The insanity (and what else would you expect) of Harley Quinn’s first season continues. The gang has relocated to the Abandoned Mall of Villainy, and are still trying to get the attention Harley feels is their due. They’re not all quite on the same page, unsurprising with this band of misfits. In this episode, we see a lot of focus on Harley’s obsession (or latest one, anyway) and one of the supporting characters in, “You’re A Damn Good Cop, Jim Gordon.”
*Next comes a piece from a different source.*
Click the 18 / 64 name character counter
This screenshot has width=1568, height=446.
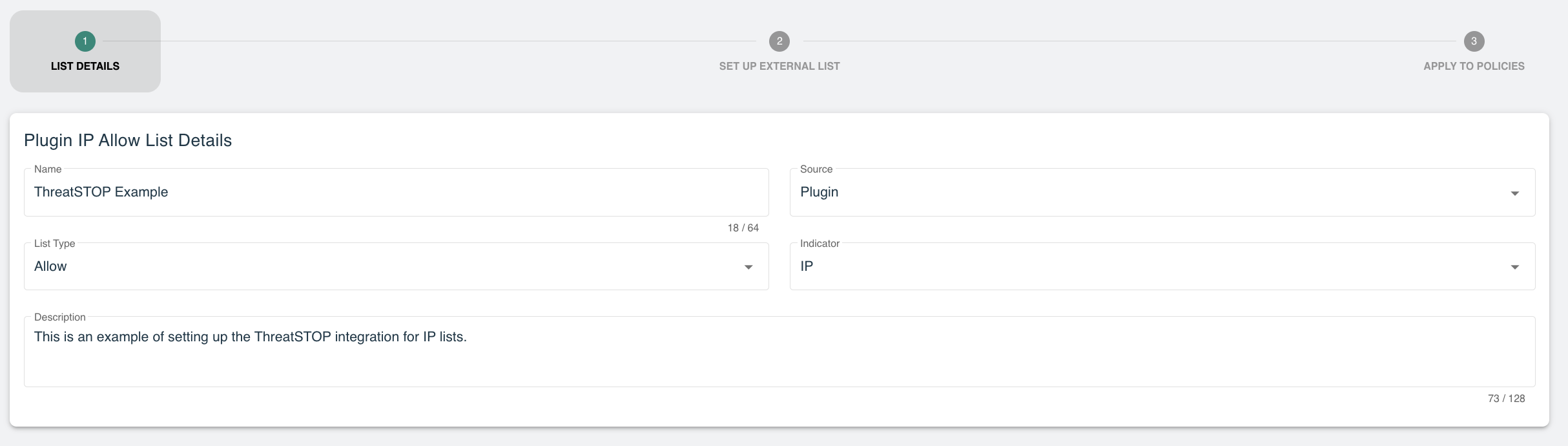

Ivy is settling in and making a decent home for herself in the new digs, which lasts about as long as it takes the gang to come bursting in, fresh from their latest heist. It’s very much a “kids disturbing Mom’s quiet time” vibe as they drop a stolen mummy and sarcophagus, leaving Ivy to lament she was going to go see that exhibit this weekend. After some comparison about view points on dead bodies, Harley checks online and finds she’s still not getting the buzz she wants to further her chances of getting into the Legion of Doom. In an interesting twist, Ivy psychoanalyzes Harley a bit, and gets a good read on her crazed friend. This leads to an odd aside from Sy Borgman and a new heist. They never seem to really get any success money-wise, so I’m vaguely wondering how most of them eat, but I guess that’s one of the things we’re not supposed to worry about.
The plan to steal an unlikely technological development from Wayne Enterprises isn’t their best, and generates some Fast and Furious references. If that’s the basis of your plan, start over, as entertaining as the movies are. While Clayface provides a distraction, King Shark slips inside, displaying his odd mix of savagery and computer expertise. Ivy gets Dr. Psycho and Harley up to the right floor via growing vines, which you’d think someone would notice, even in Gotham. After Ivy plays favorites with their entrance, Harley changes the target, which is always a great idea mid-heist. They barely manage to escape, Clayface tries another move from a movie that goes badly, and they leave something important behind. Dr. Psycho makes his own escape, almost in line with the original plan until he makes a mistake and damn near falls to his death, saved at the last minute by Ivy.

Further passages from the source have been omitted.